Oculus VR is just gobbling talent up. A couple of weeks ago the company acquired Valve’s Atman Binstock, and today Valve’s VR guru Michael Abrash has joined the team as chief scientist. This could soften the blow from Facebook’s acquisition of Oculus a couple of days ago.
“We're on the cusp of what I think is not The Next Big Platform, but rather simply The Final Platform – the platform to end all platforms – and the path here has been so improbable that I can only shake my head,” said Abrash in a blog post.
Against the odds, and contrary to others have reacted to the Facebook deal, it was this event that made Abrash believe that VR can succeed. He calls it the “final piece of the puzzle.”

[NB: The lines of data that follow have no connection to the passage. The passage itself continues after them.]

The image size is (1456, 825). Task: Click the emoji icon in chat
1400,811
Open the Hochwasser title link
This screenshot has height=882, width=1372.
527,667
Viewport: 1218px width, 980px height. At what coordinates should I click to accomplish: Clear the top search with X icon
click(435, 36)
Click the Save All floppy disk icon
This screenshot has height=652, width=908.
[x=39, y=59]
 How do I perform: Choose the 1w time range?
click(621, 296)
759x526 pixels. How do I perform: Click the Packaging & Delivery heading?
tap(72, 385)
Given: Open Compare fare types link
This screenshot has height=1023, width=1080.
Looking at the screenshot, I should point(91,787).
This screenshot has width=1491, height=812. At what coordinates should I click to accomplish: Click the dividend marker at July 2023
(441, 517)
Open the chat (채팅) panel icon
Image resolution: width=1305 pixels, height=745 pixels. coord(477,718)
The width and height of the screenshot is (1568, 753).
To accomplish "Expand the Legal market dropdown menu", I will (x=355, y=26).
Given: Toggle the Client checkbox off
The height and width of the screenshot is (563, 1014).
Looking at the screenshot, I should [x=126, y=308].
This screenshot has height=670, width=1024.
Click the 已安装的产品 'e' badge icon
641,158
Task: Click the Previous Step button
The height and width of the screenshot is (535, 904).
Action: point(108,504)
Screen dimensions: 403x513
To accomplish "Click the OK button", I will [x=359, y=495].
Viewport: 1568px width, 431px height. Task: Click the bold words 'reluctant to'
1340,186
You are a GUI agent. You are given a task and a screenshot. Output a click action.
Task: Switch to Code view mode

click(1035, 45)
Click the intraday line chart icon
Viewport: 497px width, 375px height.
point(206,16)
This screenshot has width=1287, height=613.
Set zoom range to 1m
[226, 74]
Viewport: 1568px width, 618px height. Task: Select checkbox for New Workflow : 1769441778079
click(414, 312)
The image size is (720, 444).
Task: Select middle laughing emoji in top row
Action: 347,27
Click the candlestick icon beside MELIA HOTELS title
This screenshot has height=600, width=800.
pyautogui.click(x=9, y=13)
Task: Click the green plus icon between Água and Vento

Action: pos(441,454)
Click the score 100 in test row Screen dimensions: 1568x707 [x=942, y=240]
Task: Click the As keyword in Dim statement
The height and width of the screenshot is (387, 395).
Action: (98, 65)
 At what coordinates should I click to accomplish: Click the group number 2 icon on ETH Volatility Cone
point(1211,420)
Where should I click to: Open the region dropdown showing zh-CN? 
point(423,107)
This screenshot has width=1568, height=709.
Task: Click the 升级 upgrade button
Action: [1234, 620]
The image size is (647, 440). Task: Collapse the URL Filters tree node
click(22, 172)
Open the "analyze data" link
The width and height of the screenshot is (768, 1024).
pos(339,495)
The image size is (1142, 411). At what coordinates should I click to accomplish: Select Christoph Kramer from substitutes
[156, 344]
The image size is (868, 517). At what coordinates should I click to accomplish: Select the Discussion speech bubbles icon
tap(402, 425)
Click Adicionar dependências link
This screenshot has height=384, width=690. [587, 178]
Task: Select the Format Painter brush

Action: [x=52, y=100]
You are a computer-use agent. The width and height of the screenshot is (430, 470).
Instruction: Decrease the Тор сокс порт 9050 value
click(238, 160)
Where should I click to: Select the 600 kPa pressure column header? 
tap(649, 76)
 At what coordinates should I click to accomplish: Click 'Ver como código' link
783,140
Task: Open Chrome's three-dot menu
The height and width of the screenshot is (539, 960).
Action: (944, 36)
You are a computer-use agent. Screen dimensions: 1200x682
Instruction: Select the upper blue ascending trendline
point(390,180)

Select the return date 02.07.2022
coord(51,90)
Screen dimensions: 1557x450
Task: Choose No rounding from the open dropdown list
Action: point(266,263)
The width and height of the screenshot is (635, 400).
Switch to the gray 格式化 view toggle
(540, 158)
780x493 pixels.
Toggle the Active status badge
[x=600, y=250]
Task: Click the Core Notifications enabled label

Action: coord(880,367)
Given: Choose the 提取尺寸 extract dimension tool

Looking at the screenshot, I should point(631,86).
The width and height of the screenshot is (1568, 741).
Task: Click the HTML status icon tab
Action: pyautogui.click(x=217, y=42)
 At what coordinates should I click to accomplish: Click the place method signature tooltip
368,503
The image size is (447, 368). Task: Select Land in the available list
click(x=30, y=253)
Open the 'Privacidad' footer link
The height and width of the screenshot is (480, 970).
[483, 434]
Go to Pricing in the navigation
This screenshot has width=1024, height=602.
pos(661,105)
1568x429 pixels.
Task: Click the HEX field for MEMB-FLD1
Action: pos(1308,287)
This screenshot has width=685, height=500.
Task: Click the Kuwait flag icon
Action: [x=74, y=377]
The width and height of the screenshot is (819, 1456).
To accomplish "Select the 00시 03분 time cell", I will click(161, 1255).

Abrash says that VR is well understood at this point and that it’s engineering that is needed to push it forward, not research; engineering that requires capital. “We're on the cusp of what I think is not The Next Big Platform, but rather simply The Final Platform – the platform to end all platforms – and the path here has been so improbable that I can only shake my head.
“That worry is now gone. Facebook's acquisition of Oculus means that VR is going to happen in all its glory. The resources and long-term commitment that Facebook brings gives Oculus the runway it needs to solve the hard problems of VR – and some of them are hard indeed. I now fully expect to spend the rest of my career pushing VR as far ahead as I can.”
But with two of its major VR players joining Oculus along with it partnering with Facebook, where does that leave Valve’s VR plans? It was working with Oculus on VR tech is showed off at Steam Dev Days - but massive shifts in the VR space could change this relationship.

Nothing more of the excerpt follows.